Selected passage:
SBOM Generation Guide for Ruby - Bundler

Learn how to generate Software Bill of Materials for Ruby projects. Complete guide with Gemfile.lock examples, platform-specific gems, and CycloneDX output.

Source vs Build SBOMs

Ruby’s Bundler package manager provides excellent lockfile support through Gemfile.lock. This makes source SBOM generation reliable and reproducible.

  • Source SBOMs are generated from Gemfile.lock
  • Build SBOMs are generated from installed gems in the bundle path

For most Ruby projects, generating from Gemfile.lock is preferred because it contains:

  • Exact gem versions
  • Platform specifications
  • Complete dependency tree including transitive dependencies
  • Git references for git-sourced gems

Lockfile Deep Dive

Gemfile vs Gemfile.lock

File Purpose Commit to VCS?

Given request A: Please quote the Ruby SBOM guide between "SBOM Generation Guide" and "and CycloneDX output.", inclusive.
Given request B: Extend the Ruby SBOM guide from the point where it stops.

Data provided:

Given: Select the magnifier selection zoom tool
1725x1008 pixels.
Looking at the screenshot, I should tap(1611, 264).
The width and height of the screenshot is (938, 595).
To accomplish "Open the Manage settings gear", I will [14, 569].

--

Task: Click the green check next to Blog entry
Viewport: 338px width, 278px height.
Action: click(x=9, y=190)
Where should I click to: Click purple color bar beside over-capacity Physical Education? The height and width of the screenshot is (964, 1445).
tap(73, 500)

Task output A:
SBOM Generation Guide for Ruby - Bundler

Learn how to generate Software Bill of Materials for Ruby projects. Complete guide with Gemfile.lock examples, platform-specific gems, and CycloneDX output.

Task output B:
Gemfile Dependency declarations, version constraints Always
Gemfile.lock Resolved versions, full dependency tree Always for apps, Optional for gems

Gemfile

The Gemfile declares your dependencies:

source 'https://rubygems.org'

ruby '3.3.0'

gem 'rails', '~> 7.1'
gem 'puma', '~> 6.0'
gem 'pg', '~> 1.5'

group :development, :test do
  gem 'rspec-rails', '~> 6.0'
  gem 'rubocop', '~> 1.60'
end

group :development do
  gem 'web-console'
end

Gemfile.lock

The Gemfile.lock contains resolved dependencies:

GEM
  remote: https://rubygems.org/
  specs:
    actioncable (7.1.3)
      actionpack (= 7.1.3)
      activesupport (= 7.1.3)
      nio4r (~> 2.0)
      websocket-driver (>= 0.6.1)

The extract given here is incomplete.